Netflix (NFLX) is currently trading up 1.13%, with 40 Wall Street analysts holding a consensus Strong Buy rating and an average price target of $114.97.
Netflix has raised subscription prices across all of its U.S. plans, effective immediately. The increases range from $1 to $2 depending on the tier.
Breaking: $NFLX (Netflix) effective today will be raising rates across all subscription tiers
• Ad Supported Plan: $7.99 ‣ $8.99
• Standard Plan: $17.99 ‣ $19.99
• Premium Plan: $24.99 ‣ $26.99Remember that investors love to see layoffs and price increases pic.twitter.com/pANl3rDSF5
— Autopilot (@joinautopilot) March 26, 2026
The ad-supported plan now costs $8.99 per month, up from $7.99. The standard plan without ads jumped $2 to $19.99 per month. The premium plan, which allows up to four simultaneous streams, also rose $2 to $26.99 per month.
Extra member pricing moved higher too. Ad-supported add-ons are now $6.99 per additional user, up from $5.99. Ad-free add-ons now cost $9.99, up from $8.99.
This is the first price increase since January 2025.
Netflix has been pointing to its growing content spend as the reason behind higher prices. The company has said it expects to spend $20 billion on content in 2026, a 10% year-over-year increase from the $18 billion spent in 2025.
A big chunk of that budget is going toward live sports. Netflix recently signed a three-year deal with Major League Baseball to stream live games, including the season opener and the Home Run Derby. That deal alone is costing Netflix close to $200 million over three years.
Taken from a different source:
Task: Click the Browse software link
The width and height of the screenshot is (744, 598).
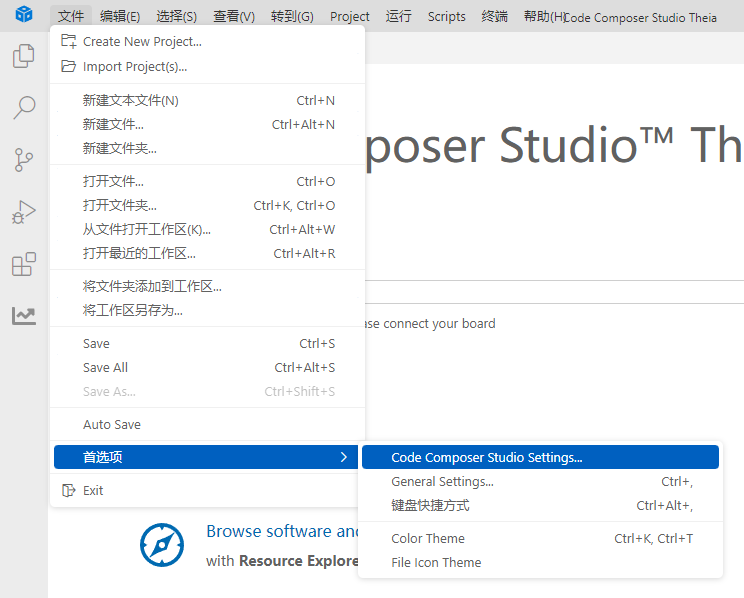Action: click(x=282, y=531)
The company has also been expanding into live events and video podcasts, adding new types of content beyond its traditional TV shows and movies.
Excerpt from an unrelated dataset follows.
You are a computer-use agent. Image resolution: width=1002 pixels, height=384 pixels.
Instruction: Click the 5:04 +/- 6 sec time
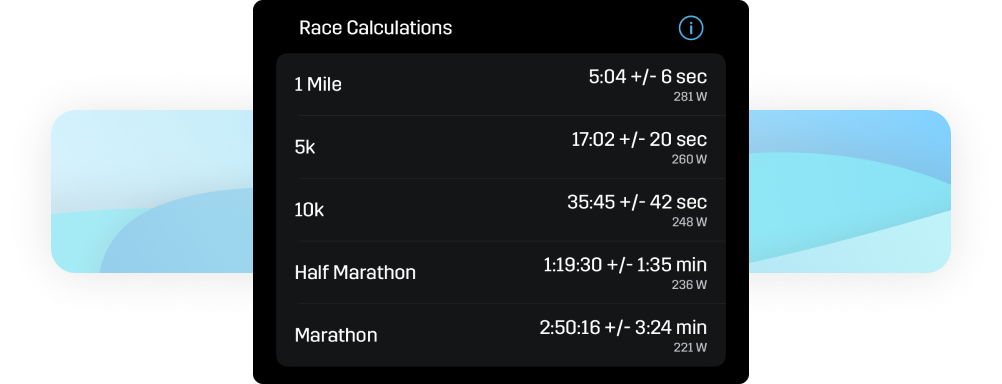click(x=647, y=77)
Netflix said in January it expects full-year 2026 revenue to land between $50.7 billion and $51.7 billion. That forecast was built on growing membership, higher prices, and a projected near-doubling of ad revenue compared to 2025.
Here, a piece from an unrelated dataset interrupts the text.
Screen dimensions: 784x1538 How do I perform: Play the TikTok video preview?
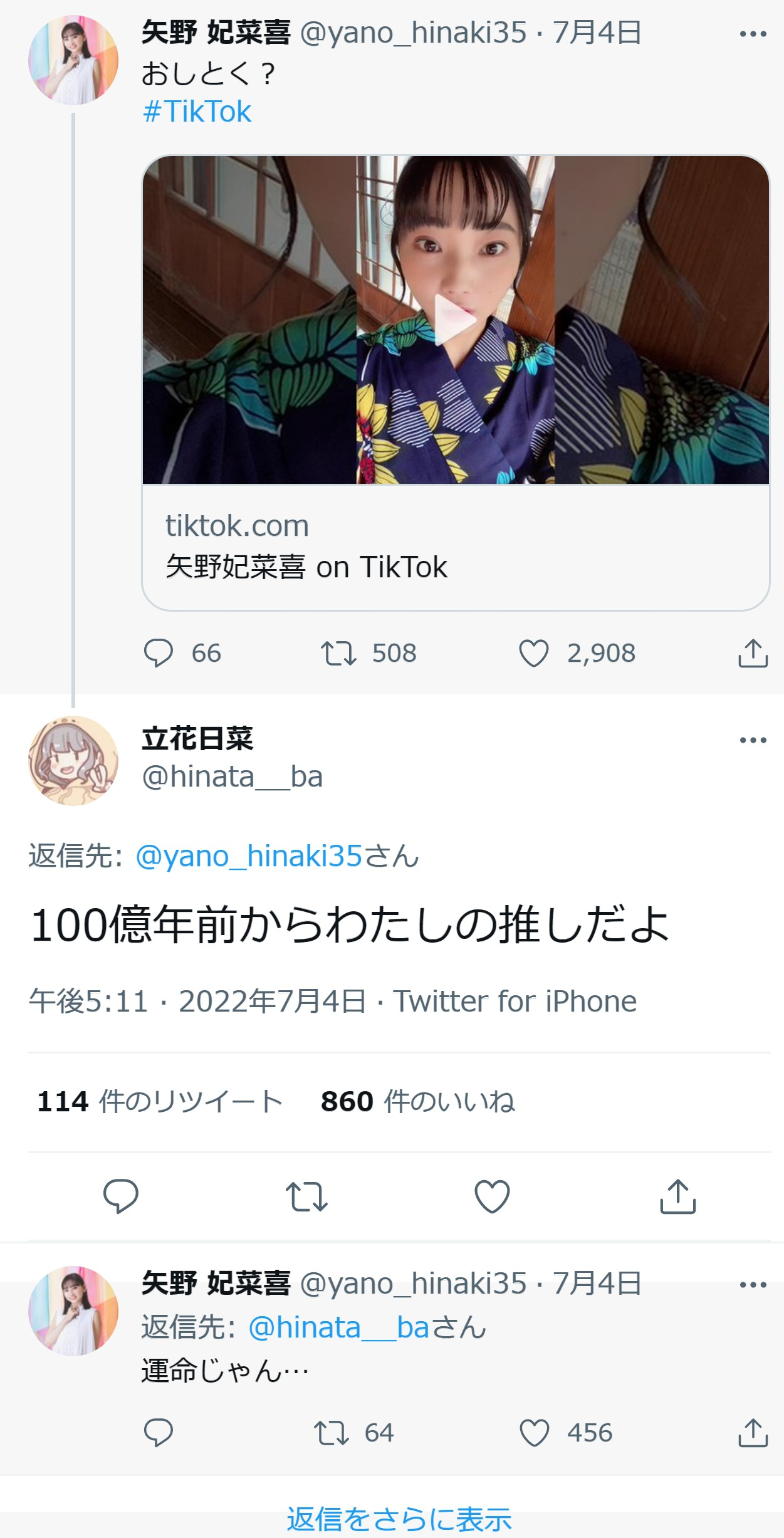point(456,320)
The price hike comes just weeks after Netflix failed to complete its bid for Warner Bros. Discovery. After a drawn-out bidding war, Paramount Skydance stepped in with a higher offer and won, acquiring Warner Bros. for $110 billion.
Netflix had been seen as a frontrunner in that deal. The failed acquisition now leaves a gap in the company’s longer-term content strategy.
For now, Netflix is leaning into what it controls: pricing power and original content investment.
Most major streaming platforms have raised prices in recent years as the industry tries to reach sustainable profitability. Netflix has followed that trend consistently.
The company’s stock carries a consensus Strong Buy rating from 40 Wall Street analysts, with 31 Buy and nine Hold recommendations issued in the past three months.
The average analyst price target sits at $114.97, implying roughly 23% upside from current levels.